++++ GIVEN RECORDS

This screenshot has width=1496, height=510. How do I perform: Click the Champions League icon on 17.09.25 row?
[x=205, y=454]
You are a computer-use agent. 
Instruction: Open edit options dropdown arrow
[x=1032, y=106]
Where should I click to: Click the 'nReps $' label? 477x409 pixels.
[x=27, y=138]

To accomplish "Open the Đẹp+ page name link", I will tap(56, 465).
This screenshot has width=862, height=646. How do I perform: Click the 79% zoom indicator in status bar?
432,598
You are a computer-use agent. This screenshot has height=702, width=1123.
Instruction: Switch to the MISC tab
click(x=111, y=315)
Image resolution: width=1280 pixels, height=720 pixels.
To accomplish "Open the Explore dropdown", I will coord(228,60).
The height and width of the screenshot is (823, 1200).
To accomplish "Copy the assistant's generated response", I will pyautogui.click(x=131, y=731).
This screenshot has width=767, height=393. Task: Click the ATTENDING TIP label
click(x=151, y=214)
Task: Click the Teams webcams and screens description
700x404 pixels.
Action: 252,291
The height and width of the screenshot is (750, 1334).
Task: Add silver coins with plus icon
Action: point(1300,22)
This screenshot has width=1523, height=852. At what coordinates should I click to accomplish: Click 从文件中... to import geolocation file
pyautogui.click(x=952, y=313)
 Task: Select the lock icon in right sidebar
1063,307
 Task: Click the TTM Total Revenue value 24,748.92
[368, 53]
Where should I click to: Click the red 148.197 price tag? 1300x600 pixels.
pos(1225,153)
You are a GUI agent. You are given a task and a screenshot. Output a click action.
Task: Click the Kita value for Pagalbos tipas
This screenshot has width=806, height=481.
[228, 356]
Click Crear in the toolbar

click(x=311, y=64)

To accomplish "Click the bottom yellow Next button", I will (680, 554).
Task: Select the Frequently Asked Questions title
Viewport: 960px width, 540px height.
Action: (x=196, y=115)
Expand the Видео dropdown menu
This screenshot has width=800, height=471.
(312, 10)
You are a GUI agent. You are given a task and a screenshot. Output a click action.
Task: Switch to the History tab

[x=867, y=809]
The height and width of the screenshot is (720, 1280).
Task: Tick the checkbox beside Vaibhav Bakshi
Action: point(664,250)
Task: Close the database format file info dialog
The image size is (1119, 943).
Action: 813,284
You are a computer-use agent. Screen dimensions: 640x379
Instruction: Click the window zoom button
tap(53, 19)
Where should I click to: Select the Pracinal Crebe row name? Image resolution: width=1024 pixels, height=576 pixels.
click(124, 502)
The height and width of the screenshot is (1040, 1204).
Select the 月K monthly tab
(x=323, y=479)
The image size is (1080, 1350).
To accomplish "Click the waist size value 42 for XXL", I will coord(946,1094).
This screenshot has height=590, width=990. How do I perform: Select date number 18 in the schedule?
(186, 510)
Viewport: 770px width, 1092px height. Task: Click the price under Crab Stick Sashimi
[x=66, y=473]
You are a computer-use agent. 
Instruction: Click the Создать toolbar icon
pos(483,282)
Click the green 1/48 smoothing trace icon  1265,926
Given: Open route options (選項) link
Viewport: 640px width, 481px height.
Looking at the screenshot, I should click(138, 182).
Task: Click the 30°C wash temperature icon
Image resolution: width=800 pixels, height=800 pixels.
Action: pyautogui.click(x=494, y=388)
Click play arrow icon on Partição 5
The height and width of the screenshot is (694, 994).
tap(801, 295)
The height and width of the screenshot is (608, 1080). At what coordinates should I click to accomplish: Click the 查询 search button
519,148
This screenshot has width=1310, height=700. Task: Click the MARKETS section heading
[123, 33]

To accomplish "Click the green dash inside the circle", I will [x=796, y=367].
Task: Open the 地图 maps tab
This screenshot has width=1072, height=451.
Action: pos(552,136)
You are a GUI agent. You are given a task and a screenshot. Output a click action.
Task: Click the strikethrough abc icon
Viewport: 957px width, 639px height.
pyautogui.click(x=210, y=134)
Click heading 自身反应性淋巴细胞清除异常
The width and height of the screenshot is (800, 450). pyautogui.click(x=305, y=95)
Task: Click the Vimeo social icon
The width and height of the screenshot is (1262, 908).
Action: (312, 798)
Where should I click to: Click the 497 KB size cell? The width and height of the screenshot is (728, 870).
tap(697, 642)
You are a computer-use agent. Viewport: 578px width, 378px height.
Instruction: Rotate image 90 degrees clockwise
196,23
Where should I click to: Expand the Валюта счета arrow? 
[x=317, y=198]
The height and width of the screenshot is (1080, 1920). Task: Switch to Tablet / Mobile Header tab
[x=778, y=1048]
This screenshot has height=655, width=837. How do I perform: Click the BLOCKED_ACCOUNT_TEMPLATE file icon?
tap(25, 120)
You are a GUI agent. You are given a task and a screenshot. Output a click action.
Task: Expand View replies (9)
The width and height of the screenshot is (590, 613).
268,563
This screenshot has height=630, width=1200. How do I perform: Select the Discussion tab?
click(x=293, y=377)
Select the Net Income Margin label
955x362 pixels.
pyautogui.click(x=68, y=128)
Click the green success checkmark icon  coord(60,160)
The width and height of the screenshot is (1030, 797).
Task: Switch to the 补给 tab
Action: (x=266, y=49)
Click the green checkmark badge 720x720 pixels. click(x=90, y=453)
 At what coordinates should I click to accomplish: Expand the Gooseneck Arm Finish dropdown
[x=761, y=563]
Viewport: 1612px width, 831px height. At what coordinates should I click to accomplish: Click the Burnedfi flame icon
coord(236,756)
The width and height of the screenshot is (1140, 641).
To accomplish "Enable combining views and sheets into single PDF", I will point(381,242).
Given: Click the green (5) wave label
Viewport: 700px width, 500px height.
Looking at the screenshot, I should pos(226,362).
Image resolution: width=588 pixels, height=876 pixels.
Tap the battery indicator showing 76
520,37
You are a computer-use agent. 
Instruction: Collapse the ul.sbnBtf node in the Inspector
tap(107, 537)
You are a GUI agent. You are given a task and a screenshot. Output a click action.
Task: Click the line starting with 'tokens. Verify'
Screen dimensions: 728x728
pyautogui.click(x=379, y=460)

++++++++

▶ [PROBLEM]: Full repetition needed. Write out every entry above exactly as given.

▶ [ANSWER SECTION]:
This screenshot has width=1496, height=510. How do I perform: Click the Champions League icon on 17.09.25 row?
[x=205, y=454]
You are a computer-use agent. 
Instruction: Open edit options dropdown arrow
[x=1032, y=106]
Where should I click to: Click the 'nReps $' label? 477x409 pixels.
[x=27, y=138]

To accomplish "Open the Đẹp+ page name link", I will tap(56, 465).
This screenshot has width=862, height=646. How do I perform: Click the 79% zoom indicator in status bar?
432,598
You are a computer-use agent. This screenshot has height=702, width=1123.
Instruction: Switch to the MISC tab
click(x=111, y=315)
Image resolution: width=1280 pixels, height=720 pixels.
To accomplish "Open the Explore dropdown", I will coord(228,60).
The height and width of the screenshot is (823, 1200).
To accomplish "Copy the assistant's generated response", I will pyautogui.click(x=131, y=731).
This screenshot has width=767, height=393. Task: Click the ATTENDING TIP label
click(x=151, y=214)
Task: Click the Teams webcams and screens description
700x404 pixels.
Action: 252,291
The height and width of the screenshot is (750, 1334).
Task: Add silver coins with plus icon
Action: point(1300,22)
This screenshot has width=1523, height=852. At what coordinates should I click to accomplish: Click 从文件中... to import geolocation file
pyautogui.click(x=952, y=313)
 Task: Select the lock icon in right sidebar
1063,307
 Task: Click the TTM Total Revenue value 24,748.92
[368, 53]
Where should I click to: Click the red 148.197 price tag? 1300x600 pixels.
pos(1225,153)
You are a GUI agent. You are given a task and a screenshot. Output a click action.
Task: Click the Kita value for Pagalbos tipas
This screenshot has width=806, height=481.
[228, 356]
Click Crear in the toolbar

click(x=311, y=64)

To accomplish "Click the bottom yellow Next button", I will (680, 554).
Task: Select the Frequently Asked Questions title
Viewport: 960px width, 540px height.
Action: (x=196, y=115)
Expand the Видео dropdown menu
This screenshot has width=800, height=471.
(312, 10)
You are a GUI agent. You are given a task and a screenshot. Output a click action.
Task: Switch to the History tab

[x=867, y=809]
The height and width of the screenshot is (720, 1280).
Task: Tick the checkbox beside Vaibhav Bakshi
Action: point(664,250)
Task: Close the database format file info dialog
The image size is (1119, 943).
Action: 813,284
You are a computer-use agent. Screen dimensions: 640x379
Instruction: Click the window zoom button
tap(53, 19)
Where should I click to: Select the Pracinal Crebe row name? Image resolution: width=1024 pixels, height=576 pixels.
click(124, 502)
The height and width of the screenshot is (1040, 1204).
Select the 月K monthly tab
(x=323, y=479)
The image size is (1080, 1350).
To accomplish "Click the waist size value 42 for XXL", I will coord(946,1094).
This screenshot has height=590, width=990. How do I perform: Select date number 18 in the schedule?
(186, 510)
Viewport: 770px width, 1092px height. Task: Click the price under Crab Stick Sashimi
[x=66, y=473]
You are a computer-use agent. 
Instruction: Click the Создать toolbar icon
pos(483,282)
Click the green 1/48 smoothing trace icon  1265,926
Given: Open route options (選項) link
Viewport: 640px width, 481px height.
Looking at the screenshot, I should click(138, 182).
Task: Click the 30°C wash temperature icon
Image resolution: width=800 pixels, height=800 pixels.
Action: pyautogui.click(x=494, y=388)
Click play arrow icon on Partição 5
The height and width of the screenshot is (694, 994).
tap(801, 295)
The height and width of the screenshot is (608, 1080). At what coordinates should I click to accomplish: Click the 查询 search button
519,148
This screenshot has width=1310, height=700. Task: Click the MARKETS section heading
[123, 33]

To accomplish "Click the green dash inside the circle", I will [x=796, y=367].
Task: Open the 地图 maps tab
This screenshot has width=1072, height=451.
Action: pos(552,136)
You are a GUI agent. You are given a task and a screenshot. Output a click action.
Task: Click the strikethrough abc icon
Viewport: 957px width, 639px height.
pyautogui.click(x=210, y=134)
Click heading 自身反应性淋巴细胞清除异常
The width and height of the screenshot is (800, 450). pyautogui.click(x=305, y=95)
Task: Click the Vimeo social icon
The width and height of the screenshot is (1262, 908).
Action: (312, 798)
Where should I click to: Click the 497 KB size cell? The width and height of the screenshot is (728, 870).
tap(697, 642)
You are a computer-use agent. Viewport: 578px width, 378px height.
Instruction: Rotate image 90 degrees clockwise
196,23
Where should I click to: Expand the Валюта счета arrow? 
[x=317, y=198]
The height and width of the screenshot is (1080, 1920). Task: Switch to Tablet / Mobile Header tab
[x=778, y=1048]
This screenshot has height=655, width=837. How do I perform: Click the BLOCKED_ACCOUNT_TEMPLATE file icon?
tap(25, 120)
You are a GUI agent. You are given a task and a screenshot. Output a click action.
Task: Expand View replies (9)
The width and height of the screenshot is (590, 613).
268,563
This screenshot has height=630, width=1200. How do I perform: Select the Discussion tab?
click(x=293, y=377)
Select the Net Income Margin label
955x362 pixels.
pyautogui.click(x=68, y=128)
Click the green success checkmark icon  coord(60,160)
The width and height of the screenshot is (1030, 797).
Task: Switch to the 补给 tab
Action: (x=266, y=49)
Click the green checkmark badge 720x720 pixels. click(x=90, y=453)
 At what coordinates should I click to accomplish: Expand the Gooseneck Arm Finish dropdown
[x=761, y=563]
Viewport: 1612px width, 831px height. At what coordinates should I click to accomplish: Click the Burnedfi flame icon
coord(236,756)
The width and height of the screenshot is (1140, 641).
To accomplish "Enable combining views and sheets into single PDF", I will point(381,242).
Given: Click the green (5) wave label
Viewport: 700px width, 500px height.
Looking at the screenshot, I should pos(226,362).
Image resolution: width=588 pixels, height=876 pixels.
Tap the battery indicator showing 76
520,37
You are a computer-use agent. 
Instruction: Collapse the ul.sbnBtf node in the Inspector
tap(107, 537)
You are a GUI agent. You are given a task and a screenshot. Output a click action.
Task: Click the line starting with 'tokens. Verify'
Screen dimensions: 728x728
pyautogui.click(x=379, y=460)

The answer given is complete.